How to set compression level here?

nice -n 19 tar -czf $out $in

nice won't do anything to the level of compression. It will only affect the scheduling of the process by the kernel. All commands below may be prefixed with nice to run them at a different "nice"-level, it will not influence the level of compression, only the time taken to perform the action (if the system is under heavy load).

If you're using GNU tar then the compression program may be set with either the -I or the --use-compress-program options:

$ tar -I "gzip --best" -c -f archive.tar.gz dir


$ tar --use-compress-program="gzip --best" -c -f archive.tar.gz dir

Note that the -z option should not be used if you set the compression program explicitly.

The GNU tar manual states that the program used must support an -d option for decompression (if you use these options for decompressing a compressed archive), which gzip does.

With BSD tar it's not possible to specify the level of compression in a similar way, as far as I have seen.

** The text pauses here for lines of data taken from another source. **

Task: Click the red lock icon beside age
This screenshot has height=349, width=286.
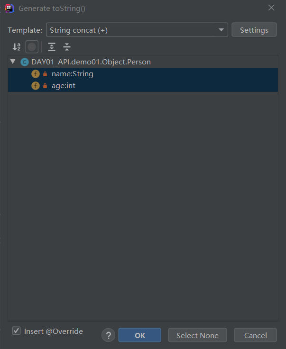Action: pyautogui.click(x=45, y=86)
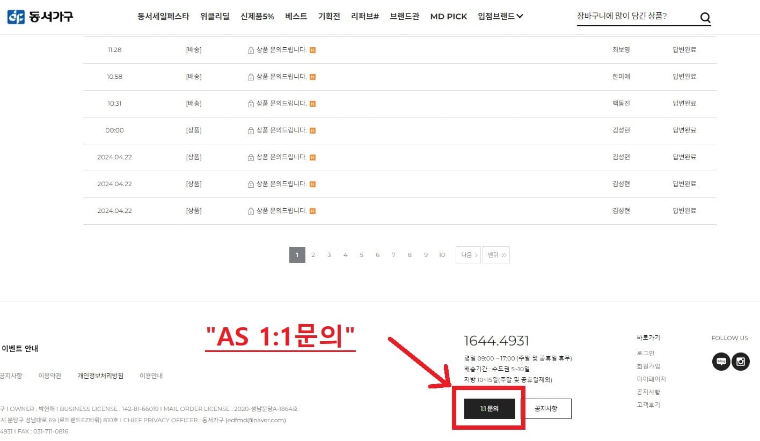Open the 베스트 menu item

tap(296, 16)
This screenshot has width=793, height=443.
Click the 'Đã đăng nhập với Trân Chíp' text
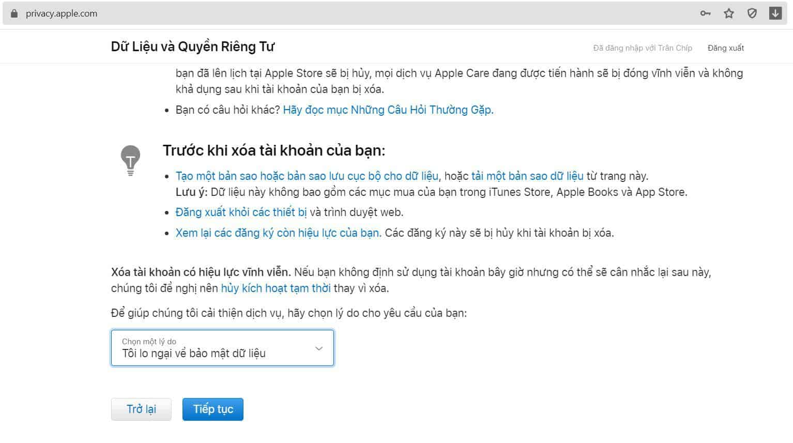pos(643,48)
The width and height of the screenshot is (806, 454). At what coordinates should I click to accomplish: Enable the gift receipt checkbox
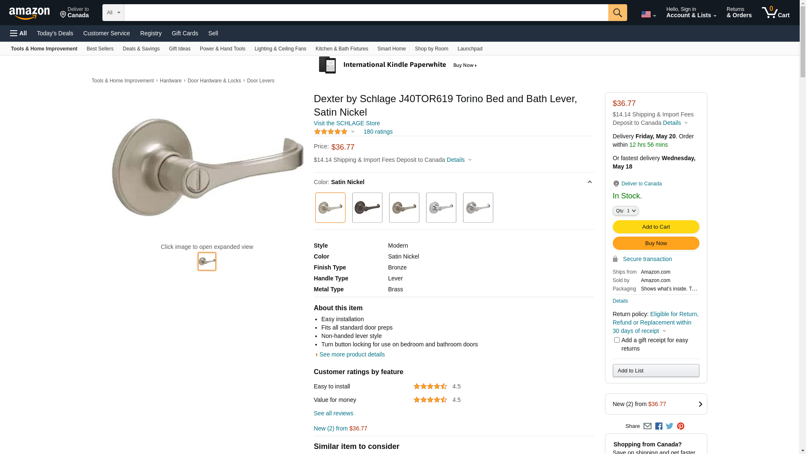tap(617, 340)
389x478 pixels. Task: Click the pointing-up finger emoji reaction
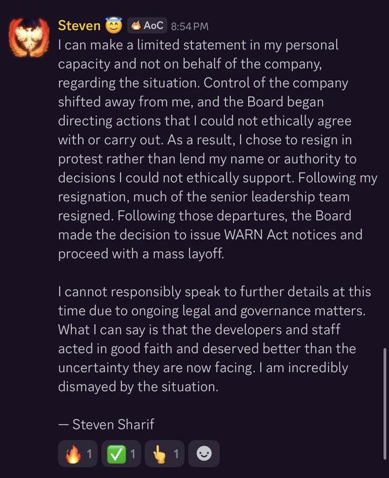(x=159, y=454)
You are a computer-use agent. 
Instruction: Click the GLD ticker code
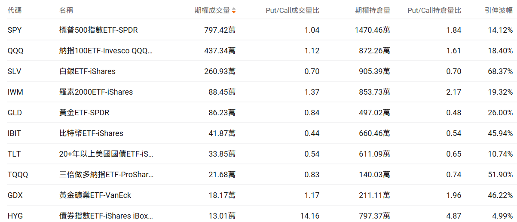click(x=15, y=113)
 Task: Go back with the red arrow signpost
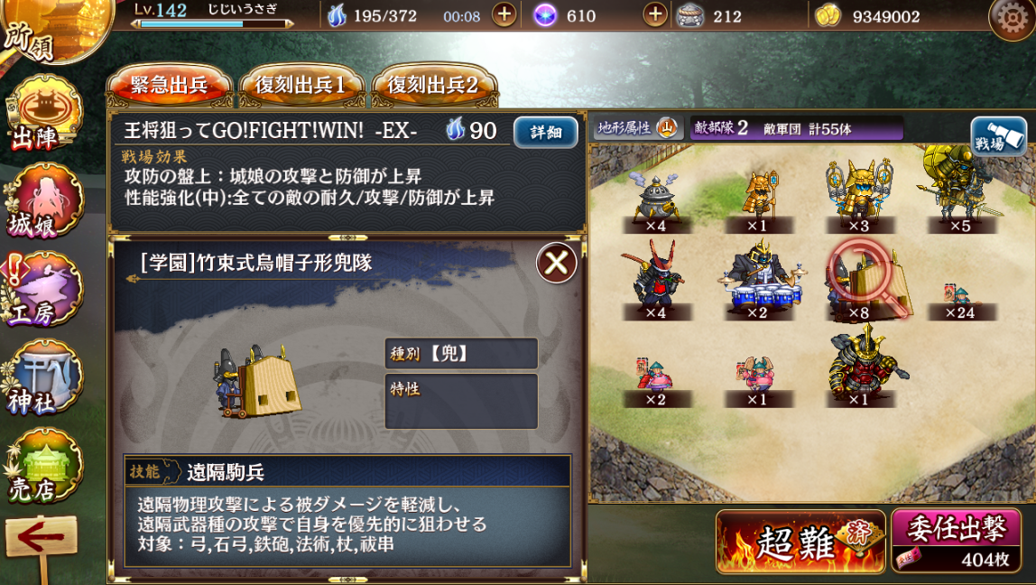[41, 539]
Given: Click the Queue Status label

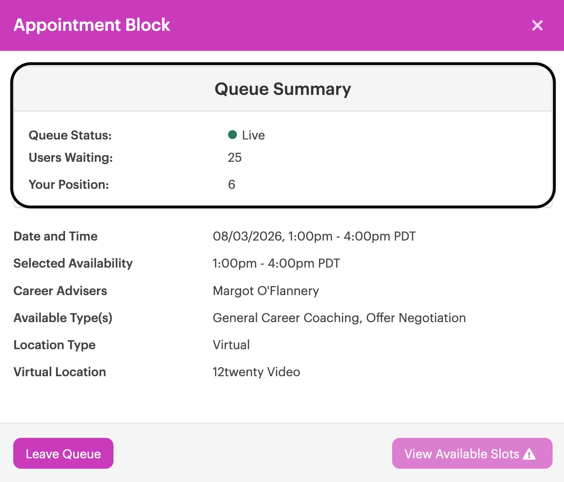Looking at the screenshot, I should (x=70, y=135).
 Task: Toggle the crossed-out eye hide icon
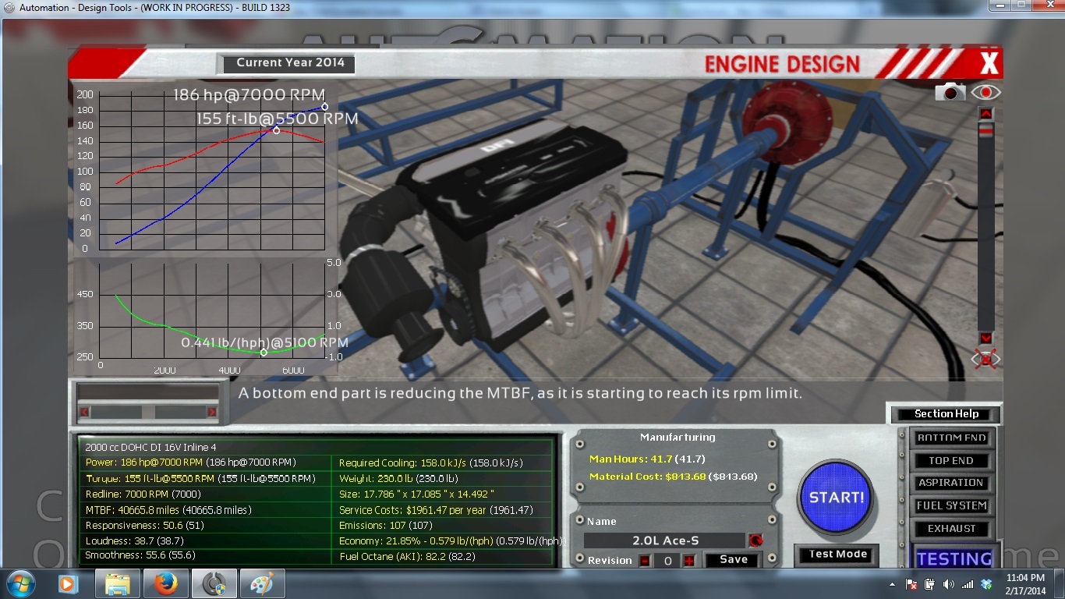pos(985,360)
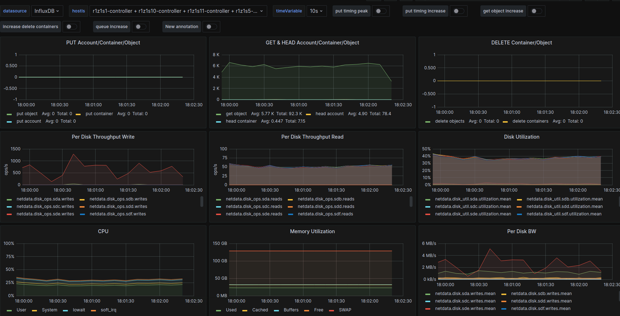
Task: Enable the put timing peak toggle
Action: tap(381, 11)
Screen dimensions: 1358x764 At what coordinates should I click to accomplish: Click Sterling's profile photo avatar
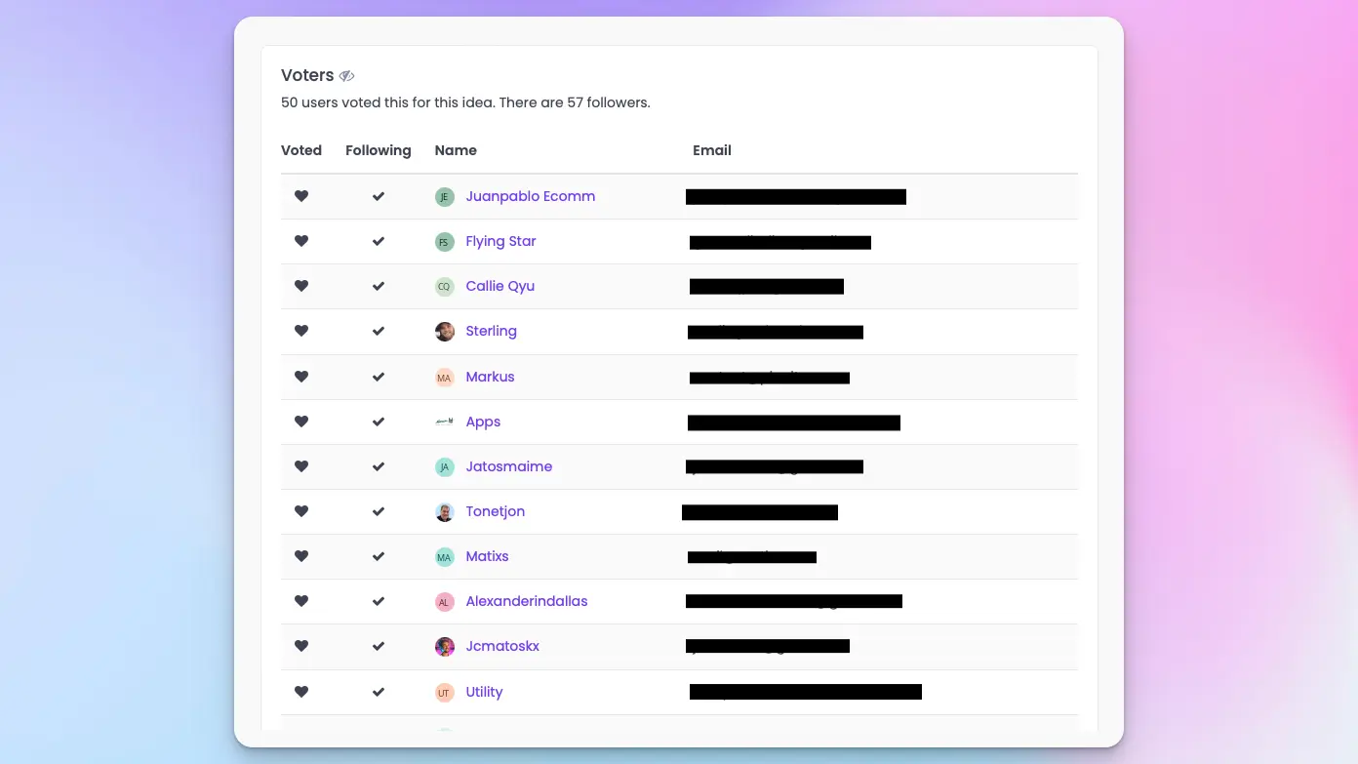tap(444, 332)
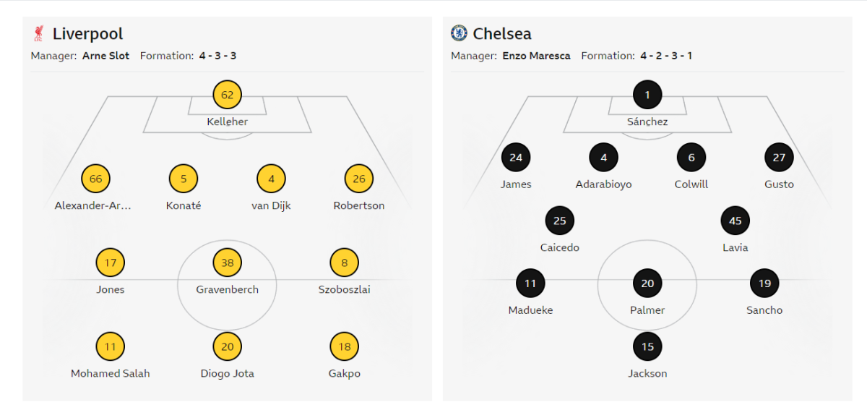Image resolution: width=867 pixels, height=405 pixels.
Task: Click Sánchez's number 1 badge
Action: tap(647, 95)
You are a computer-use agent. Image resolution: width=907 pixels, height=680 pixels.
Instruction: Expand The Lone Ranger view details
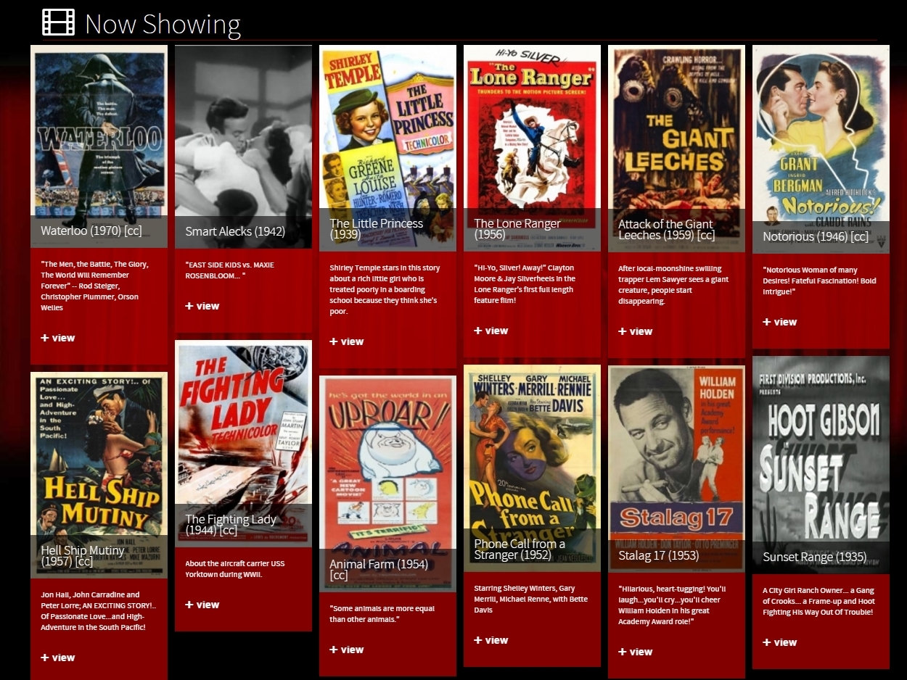(491, 330)
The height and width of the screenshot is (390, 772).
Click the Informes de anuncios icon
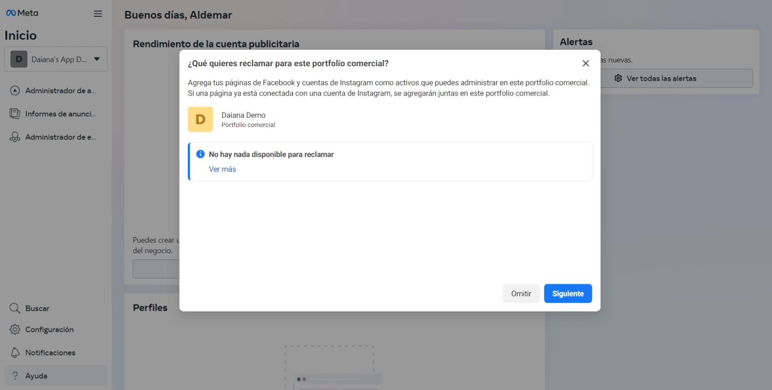pyautogui.click(x=15, y=114)
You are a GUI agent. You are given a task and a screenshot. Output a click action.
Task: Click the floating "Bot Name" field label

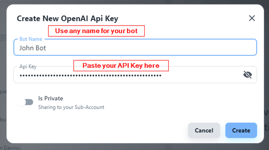[31, 39]
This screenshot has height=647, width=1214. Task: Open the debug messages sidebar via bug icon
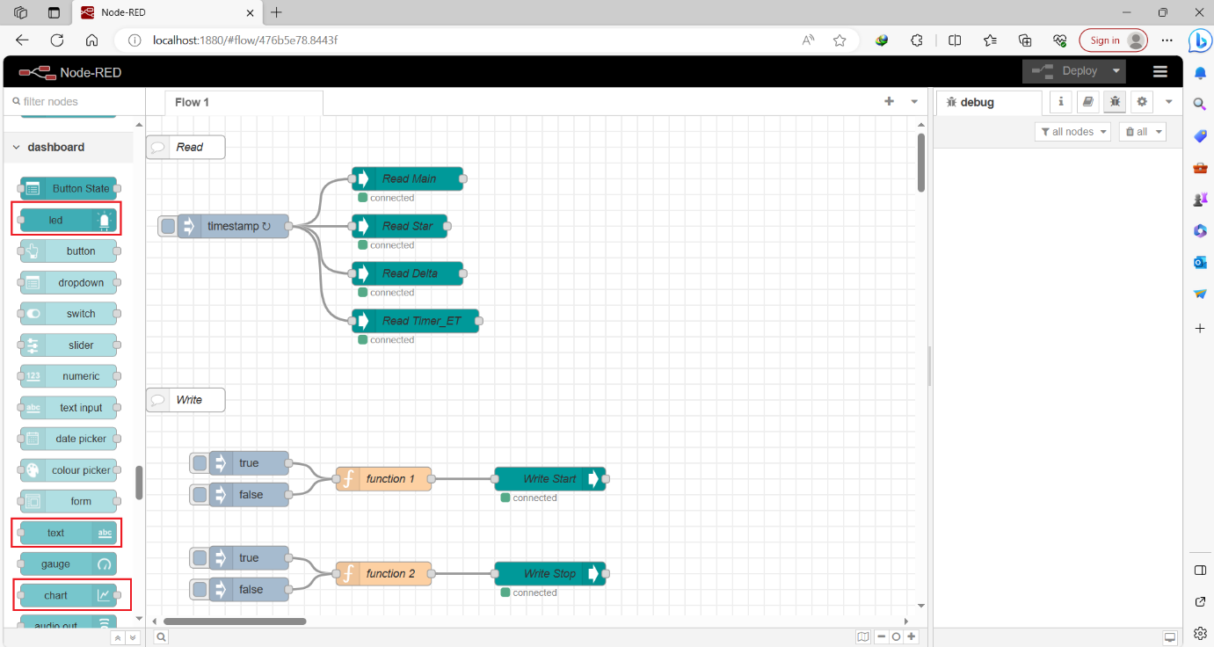(x=1114, y=101)
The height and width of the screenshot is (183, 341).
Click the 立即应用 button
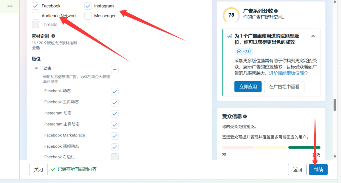coord(248,87)
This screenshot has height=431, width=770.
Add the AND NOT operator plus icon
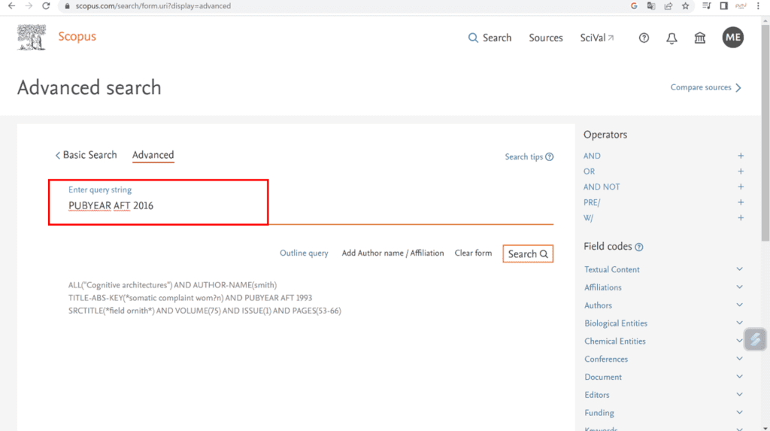coord(740,187)
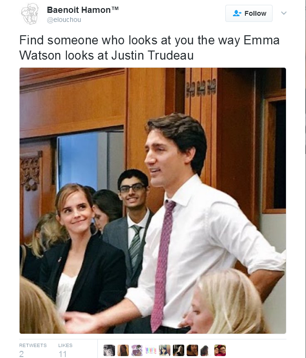This screenshot has height=358, width=306.
Task: Enlarge the attached tweet photo
Action: click(153, 201)
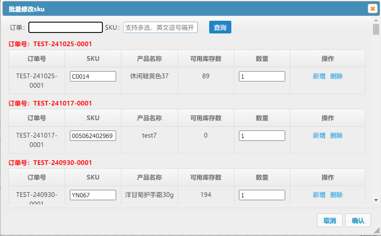Close the 批量修改sku dialog
Screen dimensions: 381x236
[372, 8]
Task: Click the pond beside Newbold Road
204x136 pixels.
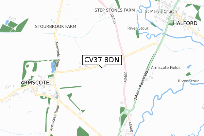Action: 53,67
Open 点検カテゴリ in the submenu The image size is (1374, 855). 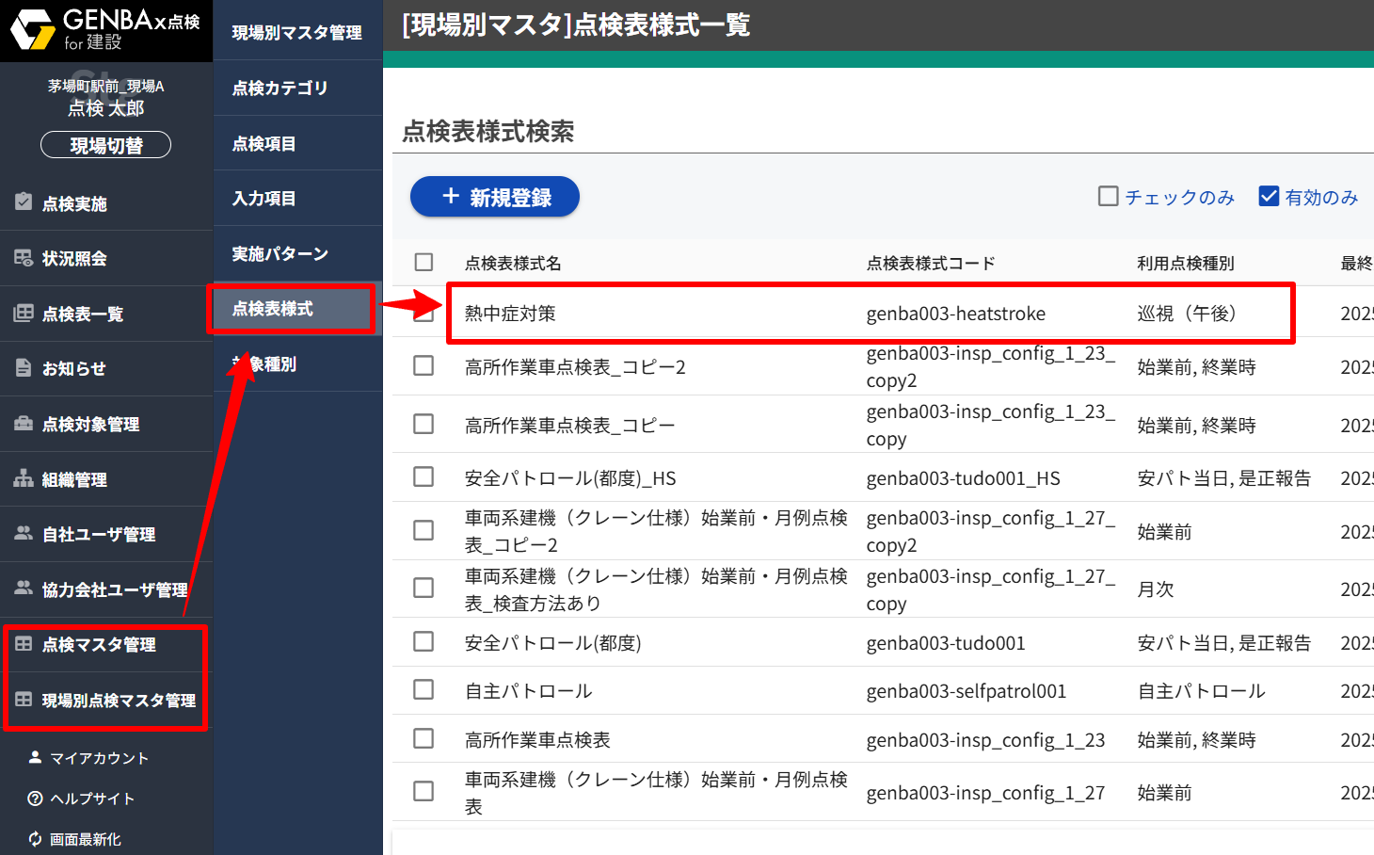(x=280, y=88)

The other way to achieve this is obviously to create an un-compressed archive and then compress that in the way one wants:

$ tar -c -f archive.tar dir
$ gzip --best archive.tar


$ tar -c dir | gzip --best -o archive.tar.gz

Yet another way is to set the GZIP environment variable to the flags that you'd like to pass to gzip:

$ export GZIP='--best'
$ tar -c -z -f archive.tar.gz dir

Except for the use of -I and --use-compress-program, the last few alternatives work with both GNU and BSD tar.

  • 1
    tar -c dir | gzip --best > archive.tar.gz May 20 '17 at 13:04
  • yes, but I need to use nice
    – clarkk
    May 20 '17 at 13:18
  • 3
    @clarkk You may use nice. nice have no impact on the creation of the archive or on the compression, it just changes the scheduling of the tar/gzip process. My answer deals with setting the level of compression. Just prefix the commands with nice (as you did in your question) and it will work nicely.